I noticed Oded’s blog was attacked which makes me remember some things:
I was once invited to analyze a Linux machine that was invaded. I ended up writing an article about it to the brazilian Linux Magazine.
The problem with the machine was a VERY weak root passw0rd. We could also find the tools they used to break that machine, cause they have installed them there to attack other machines.
We could see a file containing about 18000 user+password combinations, a modified SSH client and a script that runs it all based on an IP range. We saw also IRC bots and other stuff.
In the case of that machine, the attack was silent. They just wanted to use the machine to attack other machines. Pretty stupid.

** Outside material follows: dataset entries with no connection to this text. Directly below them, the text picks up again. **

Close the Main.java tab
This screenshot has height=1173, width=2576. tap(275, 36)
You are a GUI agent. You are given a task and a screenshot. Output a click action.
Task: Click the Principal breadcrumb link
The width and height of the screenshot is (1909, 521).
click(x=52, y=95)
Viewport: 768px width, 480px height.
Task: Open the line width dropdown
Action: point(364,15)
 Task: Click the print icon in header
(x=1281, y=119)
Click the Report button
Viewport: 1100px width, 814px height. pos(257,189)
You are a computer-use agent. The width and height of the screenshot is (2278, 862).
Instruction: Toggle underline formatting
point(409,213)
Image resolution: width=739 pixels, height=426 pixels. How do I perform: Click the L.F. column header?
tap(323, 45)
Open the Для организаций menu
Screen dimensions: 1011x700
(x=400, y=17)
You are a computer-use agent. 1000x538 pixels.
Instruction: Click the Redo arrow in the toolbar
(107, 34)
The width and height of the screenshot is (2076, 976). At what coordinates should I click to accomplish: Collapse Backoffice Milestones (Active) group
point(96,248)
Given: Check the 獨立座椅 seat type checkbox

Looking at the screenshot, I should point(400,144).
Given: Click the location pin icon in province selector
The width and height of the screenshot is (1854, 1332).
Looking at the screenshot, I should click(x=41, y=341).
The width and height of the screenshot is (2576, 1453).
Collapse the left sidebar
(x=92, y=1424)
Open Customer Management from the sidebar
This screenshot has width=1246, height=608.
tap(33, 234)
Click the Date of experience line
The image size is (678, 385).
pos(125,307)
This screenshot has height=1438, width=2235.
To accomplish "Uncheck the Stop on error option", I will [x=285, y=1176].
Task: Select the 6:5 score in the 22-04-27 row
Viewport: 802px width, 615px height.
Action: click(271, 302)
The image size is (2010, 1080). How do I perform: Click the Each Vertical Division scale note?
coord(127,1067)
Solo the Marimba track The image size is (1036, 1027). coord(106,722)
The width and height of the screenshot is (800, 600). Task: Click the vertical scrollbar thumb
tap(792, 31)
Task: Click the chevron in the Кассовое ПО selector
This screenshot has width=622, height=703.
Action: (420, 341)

Its easy to learn about this attacks. Just connect to the Internet a machine with a plain Linux installation and “passw0rd” as the root’s password, wait 1 or 2 weeks and your machine will be attacked. One way to verify the crackers are already in is to reinstall the netstat command (because they’ll modify your previous one) and see if there is some connection to IRC ports (around 6667).
If you investigate this IRC bot you’ll able to connect the IRC server, find the chat room, and actually talk to the cracker. I did this once and was not very funny.
More information in Attacks to GRC.com by Steve Gibson.
Number one thing I do on a publicly accessible system is disable root from ssh access.
I’d love to see how was the talking with the cracker, do you have the log or can share more with us about this episode?